Introduction

Intracranial aneurysm (IA) is confined, pathological dilatations of the walls of intracranial arteries, which currently considered a chronic inflammatory disease that affects the intracranial arteries (Aoki et al., 2017) with a prevalence of approximately 3% in the general population (Vlak et al., 2011). About 85% of spontaneous subarachnoid hemorrhage (SAH) is due to ruptured IA (Macdonald et al., 2017). Unruptured IAs (uIAs) are frequently asymptomatic, but IA rupture can result in aneurysmal subarachnoid hemorrhage (aSAH), which has a poor prognosis (30% of death, 30% of independence and 30% of dependence), with patients often suffering from a disability or even death (Chen et al., 2020; (Nieuwkamp et al., 2009). In light of the elevated rates of mortality and morbidity brought on by IA, it is crucial to explore the pathogenesis of intracranial aneurysm.

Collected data
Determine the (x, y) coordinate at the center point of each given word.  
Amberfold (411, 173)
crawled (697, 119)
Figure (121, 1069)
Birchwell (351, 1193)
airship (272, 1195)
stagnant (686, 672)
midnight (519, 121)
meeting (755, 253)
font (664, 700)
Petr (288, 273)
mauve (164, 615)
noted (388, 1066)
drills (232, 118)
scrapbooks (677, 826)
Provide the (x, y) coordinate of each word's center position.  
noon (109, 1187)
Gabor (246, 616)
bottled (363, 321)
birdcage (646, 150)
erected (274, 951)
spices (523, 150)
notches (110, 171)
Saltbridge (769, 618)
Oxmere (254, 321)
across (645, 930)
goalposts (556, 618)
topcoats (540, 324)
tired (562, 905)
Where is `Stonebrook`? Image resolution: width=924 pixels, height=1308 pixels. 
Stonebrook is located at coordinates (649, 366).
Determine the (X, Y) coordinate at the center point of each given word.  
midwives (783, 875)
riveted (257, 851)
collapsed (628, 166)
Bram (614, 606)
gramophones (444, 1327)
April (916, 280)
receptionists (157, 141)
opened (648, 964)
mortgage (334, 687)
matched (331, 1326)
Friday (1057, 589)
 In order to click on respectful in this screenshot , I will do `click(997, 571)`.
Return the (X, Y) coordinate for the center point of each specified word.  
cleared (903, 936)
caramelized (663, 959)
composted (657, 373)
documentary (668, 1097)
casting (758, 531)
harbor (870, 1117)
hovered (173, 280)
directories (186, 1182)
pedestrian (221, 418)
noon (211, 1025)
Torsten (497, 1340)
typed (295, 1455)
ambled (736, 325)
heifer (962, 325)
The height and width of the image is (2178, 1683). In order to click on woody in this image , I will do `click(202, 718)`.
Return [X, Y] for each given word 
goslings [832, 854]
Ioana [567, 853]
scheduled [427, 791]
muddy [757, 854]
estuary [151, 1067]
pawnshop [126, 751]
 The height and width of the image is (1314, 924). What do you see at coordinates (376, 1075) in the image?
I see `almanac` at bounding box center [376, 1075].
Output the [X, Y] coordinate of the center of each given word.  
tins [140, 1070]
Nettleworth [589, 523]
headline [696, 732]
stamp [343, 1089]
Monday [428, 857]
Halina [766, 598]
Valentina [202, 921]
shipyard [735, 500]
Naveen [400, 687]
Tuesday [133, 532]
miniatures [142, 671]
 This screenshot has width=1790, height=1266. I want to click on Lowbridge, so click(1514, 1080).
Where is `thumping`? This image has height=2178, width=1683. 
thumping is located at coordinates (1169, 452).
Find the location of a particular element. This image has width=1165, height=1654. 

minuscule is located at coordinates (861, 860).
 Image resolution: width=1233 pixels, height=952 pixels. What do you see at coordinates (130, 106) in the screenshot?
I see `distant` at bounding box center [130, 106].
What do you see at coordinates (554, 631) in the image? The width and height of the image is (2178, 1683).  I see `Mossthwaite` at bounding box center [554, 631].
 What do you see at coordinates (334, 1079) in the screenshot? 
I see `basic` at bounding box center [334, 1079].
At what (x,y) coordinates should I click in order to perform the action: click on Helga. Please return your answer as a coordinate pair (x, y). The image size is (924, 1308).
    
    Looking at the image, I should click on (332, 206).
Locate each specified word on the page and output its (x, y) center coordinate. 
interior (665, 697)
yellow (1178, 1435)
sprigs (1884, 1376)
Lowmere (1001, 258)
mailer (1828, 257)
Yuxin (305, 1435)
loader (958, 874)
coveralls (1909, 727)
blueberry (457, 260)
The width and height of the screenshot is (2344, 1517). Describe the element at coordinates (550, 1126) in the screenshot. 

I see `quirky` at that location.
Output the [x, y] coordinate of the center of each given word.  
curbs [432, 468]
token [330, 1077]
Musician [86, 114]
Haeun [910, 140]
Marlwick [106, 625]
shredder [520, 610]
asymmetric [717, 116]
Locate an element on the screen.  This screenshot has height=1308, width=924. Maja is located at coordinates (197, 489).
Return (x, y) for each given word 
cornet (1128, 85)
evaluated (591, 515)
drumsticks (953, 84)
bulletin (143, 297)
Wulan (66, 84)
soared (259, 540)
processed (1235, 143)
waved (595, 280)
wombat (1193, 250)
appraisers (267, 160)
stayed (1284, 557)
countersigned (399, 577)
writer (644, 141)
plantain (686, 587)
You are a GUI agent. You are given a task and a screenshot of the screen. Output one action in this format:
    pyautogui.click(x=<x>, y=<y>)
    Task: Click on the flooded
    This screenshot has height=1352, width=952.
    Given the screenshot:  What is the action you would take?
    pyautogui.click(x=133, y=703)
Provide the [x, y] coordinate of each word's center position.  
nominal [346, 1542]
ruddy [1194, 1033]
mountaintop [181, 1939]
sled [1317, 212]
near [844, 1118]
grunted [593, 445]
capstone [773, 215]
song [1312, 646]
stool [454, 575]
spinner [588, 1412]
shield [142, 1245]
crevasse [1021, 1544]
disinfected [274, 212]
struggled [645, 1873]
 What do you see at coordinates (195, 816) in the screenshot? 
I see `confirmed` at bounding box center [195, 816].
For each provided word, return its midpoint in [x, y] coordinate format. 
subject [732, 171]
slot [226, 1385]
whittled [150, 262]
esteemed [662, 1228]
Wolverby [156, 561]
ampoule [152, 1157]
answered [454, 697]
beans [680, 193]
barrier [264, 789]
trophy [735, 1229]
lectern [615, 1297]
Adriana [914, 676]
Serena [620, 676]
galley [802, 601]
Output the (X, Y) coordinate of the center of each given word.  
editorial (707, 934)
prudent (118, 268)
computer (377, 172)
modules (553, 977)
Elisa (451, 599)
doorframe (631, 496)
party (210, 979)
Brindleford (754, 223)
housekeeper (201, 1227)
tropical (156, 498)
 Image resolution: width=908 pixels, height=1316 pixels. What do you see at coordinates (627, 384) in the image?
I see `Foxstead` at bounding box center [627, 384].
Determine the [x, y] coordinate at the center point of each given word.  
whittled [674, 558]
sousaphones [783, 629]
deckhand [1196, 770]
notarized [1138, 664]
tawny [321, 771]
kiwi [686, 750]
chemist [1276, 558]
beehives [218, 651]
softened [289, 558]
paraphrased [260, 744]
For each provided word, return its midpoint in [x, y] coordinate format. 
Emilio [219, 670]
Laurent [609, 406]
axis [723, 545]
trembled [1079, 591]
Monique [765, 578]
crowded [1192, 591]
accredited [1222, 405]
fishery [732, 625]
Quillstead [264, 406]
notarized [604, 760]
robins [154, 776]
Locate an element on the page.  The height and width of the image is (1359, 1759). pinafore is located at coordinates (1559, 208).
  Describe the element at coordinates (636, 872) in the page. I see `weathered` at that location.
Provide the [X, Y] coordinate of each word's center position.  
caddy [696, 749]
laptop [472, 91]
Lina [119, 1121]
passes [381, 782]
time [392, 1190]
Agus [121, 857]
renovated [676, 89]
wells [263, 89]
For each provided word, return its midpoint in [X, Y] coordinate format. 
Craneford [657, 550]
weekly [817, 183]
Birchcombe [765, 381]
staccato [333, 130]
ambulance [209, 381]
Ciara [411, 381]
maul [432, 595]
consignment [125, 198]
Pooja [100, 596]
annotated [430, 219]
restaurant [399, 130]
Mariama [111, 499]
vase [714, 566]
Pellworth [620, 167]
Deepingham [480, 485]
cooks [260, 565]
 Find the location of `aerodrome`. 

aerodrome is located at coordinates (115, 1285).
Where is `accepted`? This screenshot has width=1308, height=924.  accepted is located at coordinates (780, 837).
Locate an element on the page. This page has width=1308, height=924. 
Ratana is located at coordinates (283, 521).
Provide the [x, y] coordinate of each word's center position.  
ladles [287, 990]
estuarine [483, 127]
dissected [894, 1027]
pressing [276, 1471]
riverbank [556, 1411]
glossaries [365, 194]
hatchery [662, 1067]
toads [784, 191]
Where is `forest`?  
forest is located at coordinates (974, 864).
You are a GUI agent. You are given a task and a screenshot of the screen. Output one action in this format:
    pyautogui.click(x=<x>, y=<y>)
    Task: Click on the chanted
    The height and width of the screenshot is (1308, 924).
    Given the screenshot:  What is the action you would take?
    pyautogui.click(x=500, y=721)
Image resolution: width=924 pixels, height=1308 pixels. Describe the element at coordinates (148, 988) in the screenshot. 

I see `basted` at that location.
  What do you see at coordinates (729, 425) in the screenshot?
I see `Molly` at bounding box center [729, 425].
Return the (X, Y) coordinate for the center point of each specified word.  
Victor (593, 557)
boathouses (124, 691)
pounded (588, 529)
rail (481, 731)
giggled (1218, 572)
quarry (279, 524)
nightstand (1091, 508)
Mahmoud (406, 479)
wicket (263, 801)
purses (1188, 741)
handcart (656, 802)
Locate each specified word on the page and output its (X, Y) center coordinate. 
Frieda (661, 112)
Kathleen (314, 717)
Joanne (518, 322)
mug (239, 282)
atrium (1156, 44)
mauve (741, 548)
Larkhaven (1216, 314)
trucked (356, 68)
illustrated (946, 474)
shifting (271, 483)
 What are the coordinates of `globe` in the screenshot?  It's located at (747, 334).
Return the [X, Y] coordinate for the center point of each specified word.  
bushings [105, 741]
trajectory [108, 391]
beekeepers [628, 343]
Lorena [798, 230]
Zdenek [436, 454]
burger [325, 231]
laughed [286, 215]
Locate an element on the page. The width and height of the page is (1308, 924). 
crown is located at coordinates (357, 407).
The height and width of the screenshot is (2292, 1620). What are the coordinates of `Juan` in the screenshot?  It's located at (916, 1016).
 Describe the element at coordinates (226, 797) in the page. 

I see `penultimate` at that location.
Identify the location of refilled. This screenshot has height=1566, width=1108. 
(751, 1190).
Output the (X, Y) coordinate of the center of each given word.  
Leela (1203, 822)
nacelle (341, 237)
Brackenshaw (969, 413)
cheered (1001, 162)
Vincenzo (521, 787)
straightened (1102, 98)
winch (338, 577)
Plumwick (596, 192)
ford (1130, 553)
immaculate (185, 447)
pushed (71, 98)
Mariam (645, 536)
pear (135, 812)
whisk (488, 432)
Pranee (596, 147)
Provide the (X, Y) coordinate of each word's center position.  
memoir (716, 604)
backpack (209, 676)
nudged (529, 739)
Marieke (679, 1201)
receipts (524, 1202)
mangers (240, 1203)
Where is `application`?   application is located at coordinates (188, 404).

_Work item 1_
From the intracranial aneurysm introduction, extract the passage that begins at the words "Intracranial aneurysm (IA)" and ends after the words "of intracranial aneurysm.".
_Work item 2_
Answer these questions using the intracranial aneurysm introduction.
(a) What is the approximate prevalence of intracranial aneurysm in the general population?
(b) About what share of spontaneous subarachnoid hemorrhage is due to ruptured intracranial aneurysm?
(c) What kind of disease is intracranial aneurysm currently considered?
The records are material separate from the text.

_Problem solution 1_
Intracranial aneurysm (IA) is confined, pathological dilatations of the walls of intracranial arteries, which currently considered a chronic inflammatory disease that affects the intracranial arteries (Aoki et al., 2017) with a prevalence of approximately 3% in the general population (Vlak et al., 2011). About 85% of spontaneous subarachnoid hemorrhage (SAH) is due to ruptured IA (Macdonald et al., 2017). Unruptured IAs (uIAs) are frequently asymptomatic, but IA rupture can result in aneurysmal subarachnoid hemorrhage (aSAH), which has a poor prognosis (30% of death, 30% of independence and 30% of dependence), with patients often suffering from a disability or even death (Chen et al., 2020; (Nieuwkamp et al., 2009). In light of the elevated rates of mortality and morbidity brought on by IA, it is crucial to explore the pathogenesis of intracranial aneurysm.

_Problem solution 2_
(a) Approximately 3%.
(b) About 85%.
(c) A chronic inflammatory disease that affects the intracranial arteries.